With the numerous ethnic groups in South Sudan, inclusiveness is critical. Already half a dozen disgruntled militia groups are fighting the fledging Government over concerns of ethnic domination. This past six months, almost 2,000 people have been killed in various conflicts according to the UN. The human rights groups warned of ‘autocratic rule’ recently and accused SPLA of rape, looting and extra judicial killings. Foreigners, particularly Somalis from Kenya, are routinely harassed and detained by largely undisciplined security forces.

More than four decades after gaining independence, corruption, tribalism, poverty and bad governance plagues most African countries. Today’s freedom fighters are tomorrow’s oppressors when they get into power. Behind the veil of false pretence, most leaders have little regard for democratic ideals, and much less the commitment to the rule of law. Human rights violations become institutionalised as the so-called liberators wallow in self-aggrandisement and seek to perpetuate their leadership.
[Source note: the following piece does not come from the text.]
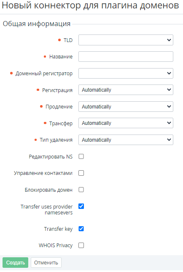Image resolution: width=183 pixels, height=272 pixels.
Task: Open the TLD dropdown list
Action: (x=126, y=40)
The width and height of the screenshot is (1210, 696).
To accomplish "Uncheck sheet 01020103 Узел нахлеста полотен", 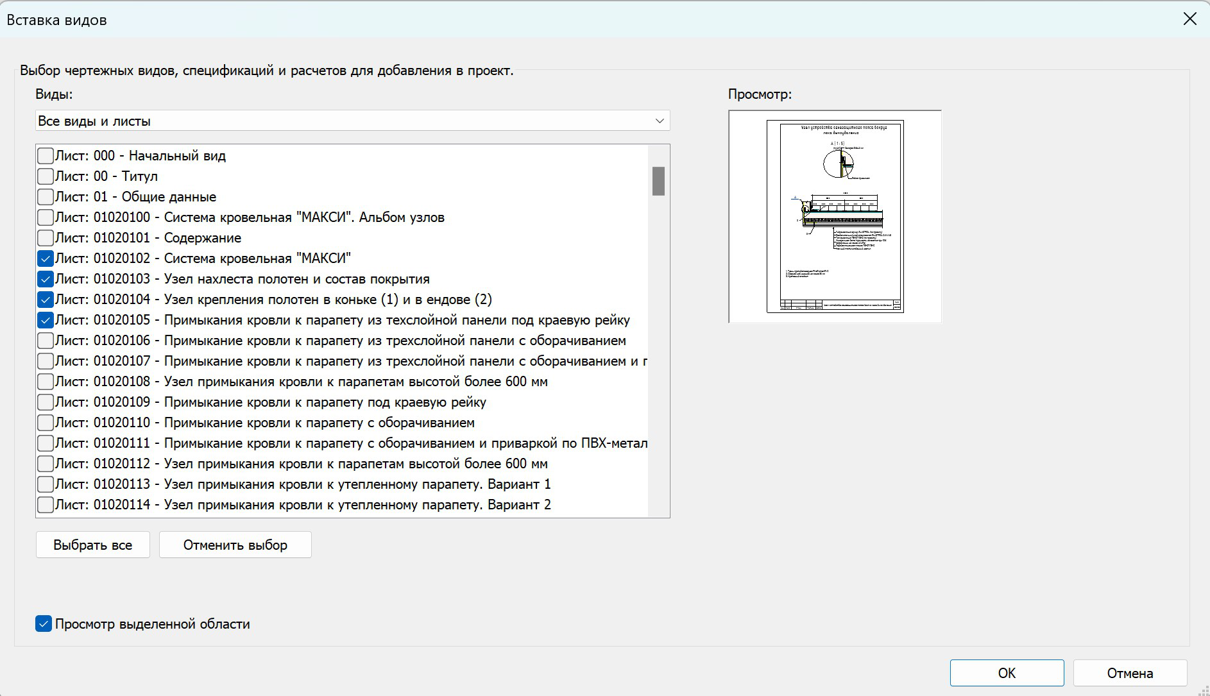I will (x=46, y=279).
It matters little whether a country has abundant wealth. DRC and Nigeria are among the richest in Africa, yet majority live below the poverty line. South Sudan may have abundant oil, minerals, livestock and agricultural resources but the citizens of the new nation may remain in poverty and squalor for decades to come if the leaders import corruption and impotent political ideology from their big brothers in Africa as they are wont to. Western multinationals will influence the leaders with kickbacks in order to win contracts and shape Executive opinion.

Silva Kiir and his regime have to walk the talk in protecting the lives of the citizens and ensuring the rule of law. There will be no more ‘North’ to blame. There are no ‘nation’ friends either; countries will support you only if it is in their own interest to do so. Nation building is not liberation struggle. In the latter, there is no accountability. There will now be a greater demand for transparency in governance. The inept and the corrupt must not be allowed to impoverish and disenfranchise the citizens.

Immediately after taking power, African leaders display arrogance and impunity as they redefine the priorities and aspirations of their people. Soon, you hear the Government has no resources to implement development and reconstruction pledges it made. Instead, other lofty plans peddled by the influential elitist and ‘fly by night’ contractors will get precedence for higher ‘rents’.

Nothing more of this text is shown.